Commenting on the paper, the IFS observed that:
"Specifically, countries which tax the receipt of dividends received from
foreign subsidiaries (as the UK currently does) are less attractive locations
for headquarters."
"For such countries, the paper shows that the lower the taxes paid by
the foreign subsidiaries, the more tax will be paid on repatriation of profit
to the headquarters, and the greater the incentive to switch headquarter location
to a country which does not tax dividends from foreign subsidiaries."
The Institute continued:
"Around 6% of the sample of headquarters shifted their location in the
last decade. Part of the reason for these shifts was the tax regime in the headquarters
location."
"According to the empirical results, if taxes on foreign subsidiaries
fell by 10 percentage points, that would increase their tax liability for parent
companies resident in countries which taxed repatriated dividends, and induce
a further 2% of headquarters to shift to a more tax-advantaged location."
The second paper released on Monday argued that the UK Government's corporation
tax proposals could damage the UK's competitiveness
This paper provided an economic analysis of the 2007 HM Treasury and HMRC discussion
document, 'Taxation of the Foreign Profits of Companies'.
The IFS explained that:
"It supports one element of the proposal: to exempt the receipt of dividends
from foreign subsidiaries from UK tax."
"But it argues against the anti-avoidance proposals contained in the document
(the proposed 'Controlled Company (CC)' regime).

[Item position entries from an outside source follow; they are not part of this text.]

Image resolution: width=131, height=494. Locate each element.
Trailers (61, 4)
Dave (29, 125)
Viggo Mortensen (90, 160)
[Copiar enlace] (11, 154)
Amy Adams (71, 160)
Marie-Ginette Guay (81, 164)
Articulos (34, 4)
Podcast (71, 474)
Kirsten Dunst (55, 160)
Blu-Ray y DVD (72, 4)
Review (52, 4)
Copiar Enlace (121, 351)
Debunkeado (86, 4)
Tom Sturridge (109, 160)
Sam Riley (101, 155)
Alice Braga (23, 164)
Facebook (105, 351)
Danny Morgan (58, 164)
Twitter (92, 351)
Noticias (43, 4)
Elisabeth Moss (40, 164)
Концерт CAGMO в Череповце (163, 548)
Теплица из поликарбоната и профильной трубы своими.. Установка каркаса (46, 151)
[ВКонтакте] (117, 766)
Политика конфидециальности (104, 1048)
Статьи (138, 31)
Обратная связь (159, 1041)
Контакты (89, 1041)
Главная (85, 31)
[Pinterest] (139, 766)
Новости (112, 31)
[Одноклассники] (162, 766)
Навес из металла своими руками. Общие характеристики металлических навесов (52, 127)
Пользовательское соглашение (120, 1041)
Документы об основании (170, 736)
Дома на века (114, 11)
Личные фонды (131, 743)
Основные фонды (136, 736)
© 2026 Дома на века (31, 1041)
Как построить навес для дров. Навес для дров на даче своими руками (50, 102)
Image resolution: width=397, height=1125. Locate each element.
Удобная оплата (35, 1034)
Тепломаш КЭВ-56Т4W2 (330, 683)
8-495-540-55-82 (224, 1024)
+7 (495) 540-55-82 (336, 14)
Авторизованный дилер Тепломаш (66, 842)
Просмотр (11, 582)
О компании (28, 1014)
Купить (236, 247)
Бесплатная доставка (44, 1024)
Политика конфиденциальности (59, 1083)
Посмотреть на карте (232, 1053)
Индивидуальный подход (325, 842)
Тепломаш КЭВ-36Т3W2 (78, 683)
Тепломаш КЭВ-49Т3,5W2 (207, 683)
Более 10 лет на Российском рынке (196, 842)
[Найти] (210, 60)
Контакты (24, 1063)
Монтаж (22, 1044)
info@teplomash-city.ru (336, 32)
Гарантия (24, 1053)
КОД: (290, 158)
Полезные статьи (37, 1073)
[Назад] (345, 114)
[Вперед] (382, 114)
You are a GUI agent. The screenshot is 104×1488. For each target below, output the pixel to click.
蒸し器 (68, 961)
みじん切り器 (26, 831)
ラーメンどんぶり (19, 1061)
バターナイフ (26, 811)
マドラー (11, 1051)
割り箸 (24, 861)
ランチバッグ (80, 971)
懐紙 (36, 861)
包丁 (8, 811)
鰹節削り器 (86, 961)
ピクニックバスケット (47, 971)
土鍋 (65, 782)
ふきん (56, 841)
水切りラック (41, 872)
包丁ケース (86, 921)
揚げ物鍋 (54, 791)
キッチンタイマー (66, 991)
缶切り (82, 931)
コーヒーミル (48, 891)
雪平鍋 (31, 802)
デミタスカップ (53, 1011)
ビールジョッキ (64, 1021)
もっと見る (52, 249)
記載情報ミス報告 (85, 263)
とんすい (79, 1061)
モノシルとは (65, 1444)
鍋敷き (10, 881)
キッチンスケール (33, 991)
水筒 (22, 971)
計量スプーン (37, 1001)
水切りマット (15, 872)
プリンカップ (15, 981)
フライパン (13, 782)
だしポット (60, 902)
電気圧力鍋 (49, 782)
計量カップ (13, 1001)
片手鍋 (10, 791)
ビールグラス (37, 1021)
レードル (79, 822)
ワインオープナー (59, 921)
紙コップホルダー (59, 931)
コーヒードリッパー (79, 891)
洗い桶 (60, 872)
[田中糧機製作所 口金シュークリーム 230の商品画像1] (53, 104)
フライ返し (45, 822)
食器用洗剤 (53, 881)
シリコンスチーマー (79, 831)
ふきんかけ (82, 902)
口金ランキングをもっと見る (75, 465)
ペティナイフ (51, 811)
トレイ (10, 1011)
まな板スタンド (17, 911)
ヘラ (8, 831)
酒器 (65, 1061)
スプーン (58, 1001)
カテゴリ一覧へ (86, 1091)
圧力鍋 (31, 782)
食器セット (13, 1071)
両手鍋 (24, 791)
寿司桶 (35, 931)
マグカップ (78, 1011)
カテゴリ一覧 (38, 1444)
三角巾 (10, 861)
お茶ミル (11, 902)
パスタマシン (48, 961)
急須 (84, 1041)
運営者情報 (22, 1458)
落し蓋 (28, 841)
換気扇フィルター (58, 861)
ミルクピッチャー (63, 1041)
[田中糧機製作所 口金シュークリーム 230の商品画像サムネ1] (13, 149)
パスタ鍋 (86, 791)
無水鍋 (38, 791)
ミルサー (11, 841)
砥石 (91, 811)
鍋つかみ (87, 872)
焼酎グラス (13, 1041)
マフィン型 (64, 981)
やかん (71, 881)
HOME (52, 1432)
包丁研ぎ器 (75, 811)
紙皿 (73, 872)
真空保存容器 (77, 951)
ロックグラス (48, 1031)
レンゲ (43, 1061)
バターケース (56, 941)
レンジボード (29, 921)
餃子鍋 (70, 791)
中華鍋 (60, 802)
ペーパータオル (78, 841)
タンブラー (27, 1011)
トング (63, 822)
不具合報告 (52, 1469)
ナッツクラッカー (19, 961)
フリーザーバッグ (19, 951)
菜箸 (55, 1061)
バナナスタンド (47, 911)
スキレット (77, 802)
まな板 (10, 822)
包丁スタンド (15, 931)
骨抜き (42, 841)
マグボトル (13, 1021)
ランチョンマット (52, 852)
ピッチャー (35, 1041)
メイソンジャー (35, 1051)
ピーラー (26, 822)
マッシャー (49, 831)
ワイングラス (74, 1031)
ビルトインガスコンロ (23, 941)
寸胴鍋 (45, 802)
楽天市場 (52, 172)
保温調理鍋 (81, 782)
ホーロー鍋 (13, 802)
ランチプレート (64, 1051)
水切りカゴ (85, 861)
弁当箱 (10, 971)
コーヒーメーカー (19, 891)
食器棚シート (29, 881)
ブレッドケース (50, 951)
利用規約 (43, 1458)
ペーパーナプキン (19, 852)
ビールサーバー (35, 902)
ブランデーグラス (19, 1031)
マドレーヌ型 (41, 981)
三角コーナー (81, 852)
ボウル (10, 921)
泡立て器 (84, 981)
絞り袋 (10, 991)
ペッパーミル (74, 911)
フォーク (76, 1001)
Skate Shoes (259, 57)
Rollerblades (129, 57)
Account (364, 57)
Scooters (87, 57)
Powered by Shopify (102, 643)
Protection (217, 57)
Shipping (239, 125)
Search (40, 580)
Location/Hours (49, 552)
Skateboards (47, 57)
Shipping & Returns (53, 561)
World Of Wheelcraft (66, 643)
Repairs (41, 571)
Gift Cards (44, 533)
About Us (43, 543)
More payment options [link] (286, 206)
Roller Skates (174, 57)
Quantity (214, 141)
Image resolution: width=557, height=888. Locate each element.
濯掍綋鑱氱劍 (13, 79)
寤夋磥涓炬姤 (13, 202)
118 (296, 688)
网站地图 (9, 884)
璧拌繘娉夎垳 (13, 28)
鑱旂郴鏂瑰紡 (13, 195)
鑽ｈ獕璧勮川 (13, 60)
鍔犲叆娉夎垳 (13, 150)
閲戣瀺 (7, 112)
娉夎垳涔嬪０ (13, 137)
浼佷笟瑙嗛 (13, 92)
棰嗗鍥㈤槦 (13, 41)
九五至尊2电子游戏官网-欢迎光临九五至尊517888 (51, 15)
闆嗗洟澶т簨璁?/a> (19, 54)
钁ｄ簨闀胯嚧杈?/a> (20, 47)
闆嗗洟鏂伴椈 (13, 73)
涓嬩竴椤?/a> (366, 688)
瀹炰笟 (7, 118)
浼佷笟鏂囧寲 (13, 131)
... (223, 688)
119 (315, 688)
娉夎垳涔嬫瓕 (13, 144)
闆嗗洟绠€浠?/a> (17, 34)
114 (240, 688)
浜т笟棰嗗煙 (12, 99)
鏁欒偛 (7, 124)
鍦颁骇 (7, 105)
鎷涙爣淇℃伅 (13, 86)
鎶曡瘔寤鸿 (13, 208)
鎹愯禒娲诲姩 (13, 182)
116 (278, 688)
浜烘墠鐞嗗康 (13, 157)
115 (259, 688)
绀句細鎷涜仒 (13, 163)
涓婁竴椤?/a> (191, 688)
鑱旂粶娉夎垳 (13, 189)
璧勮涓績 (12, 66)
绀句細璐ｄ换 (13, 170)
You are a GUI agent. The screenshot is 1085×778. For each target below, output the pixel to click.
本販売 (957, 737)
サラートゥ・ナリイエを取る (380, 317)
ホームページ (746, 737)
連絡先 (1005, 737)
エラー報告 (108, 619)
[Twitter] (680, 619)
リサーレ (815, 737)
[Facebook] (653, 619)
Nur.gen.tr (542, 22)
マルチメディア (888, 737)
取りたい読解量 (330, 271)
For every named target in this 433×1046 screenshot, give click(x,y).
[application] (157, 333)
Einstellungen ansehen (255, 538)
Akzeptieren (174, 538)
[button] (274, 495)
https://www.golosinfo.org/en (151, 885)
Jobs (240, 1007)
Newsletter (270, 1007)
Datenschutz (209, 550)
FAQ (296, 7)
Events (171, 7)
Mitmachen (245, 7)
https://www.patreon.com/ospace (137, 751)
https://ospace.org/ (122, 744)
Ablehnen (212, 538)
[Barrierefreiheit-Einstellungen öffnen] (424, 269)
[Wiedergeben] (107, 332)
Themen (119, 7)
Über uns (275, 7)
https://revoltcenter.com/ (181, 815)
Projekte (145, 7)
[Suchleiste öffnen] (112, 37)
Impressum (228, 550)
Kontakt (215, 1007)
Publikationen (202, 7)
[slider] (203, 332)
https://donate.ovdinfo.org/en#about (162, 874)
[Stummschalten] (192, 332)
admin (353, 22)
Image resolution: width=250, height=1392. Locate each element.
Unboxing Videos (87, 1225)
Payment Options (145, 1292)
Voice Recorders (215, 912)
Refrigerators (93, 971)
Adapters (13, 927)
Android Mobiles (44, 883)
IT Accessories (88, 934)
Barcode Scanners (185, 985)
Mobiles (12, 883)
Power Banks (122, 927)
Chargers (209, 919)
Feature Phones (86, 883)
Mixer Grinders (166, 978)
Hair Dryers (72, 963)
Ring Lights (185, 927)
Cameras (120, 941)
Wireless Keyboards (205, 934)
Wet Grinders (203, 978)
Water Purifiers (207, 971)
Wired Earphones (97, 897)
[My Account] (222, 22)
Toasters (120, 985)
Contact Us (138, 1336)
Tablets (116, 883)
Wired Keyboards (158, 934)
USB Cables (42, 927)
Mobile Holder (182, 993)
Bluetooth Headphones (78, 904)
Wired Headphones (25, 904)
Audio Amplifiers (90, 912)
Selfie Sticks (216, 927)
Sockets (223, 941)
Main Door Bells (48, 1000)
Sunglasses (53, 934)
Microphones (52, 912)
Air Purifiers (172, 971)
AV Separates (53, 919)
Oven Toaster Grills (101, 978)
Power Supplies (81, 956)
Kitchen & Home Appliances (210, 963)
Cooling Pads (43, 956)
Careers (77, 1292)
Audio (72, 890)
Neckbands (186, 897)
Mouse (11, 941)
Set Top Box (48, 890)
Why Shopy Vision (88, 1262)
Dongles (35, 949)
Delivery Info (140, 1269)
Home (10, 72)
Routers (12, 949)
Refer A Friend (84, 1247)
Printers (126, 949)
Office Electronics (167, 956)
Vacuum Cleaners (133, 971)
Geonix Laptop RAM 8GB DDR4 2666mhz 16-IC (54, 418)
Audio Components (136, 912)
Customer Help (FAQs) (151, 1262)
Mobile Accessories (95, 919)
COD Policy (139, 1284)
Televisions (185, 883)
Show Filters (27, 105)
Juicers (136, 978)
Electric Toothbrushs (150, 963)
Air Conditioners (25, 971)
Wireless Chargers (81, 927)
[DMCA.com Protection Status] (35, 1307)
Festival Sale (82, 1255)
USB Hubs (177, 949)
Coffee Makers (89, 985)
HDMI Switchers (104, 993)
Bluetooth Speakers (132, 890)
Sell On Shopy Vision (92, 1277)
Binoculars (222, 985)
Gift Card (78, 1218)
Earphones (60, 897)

The government proposes to
tax the worldwide 'passive income' (roughly, interest, royalties and dividends)
of any multinational companies headquartered in the UK."
"This goes far beyond the need to protect the UK tax base from profits
being shifted out of the UK, and is likely to create a significant disincentive
to locate headquarters in the UK. If these proposals were implemented, the Shire
example could be the first of many such relocations."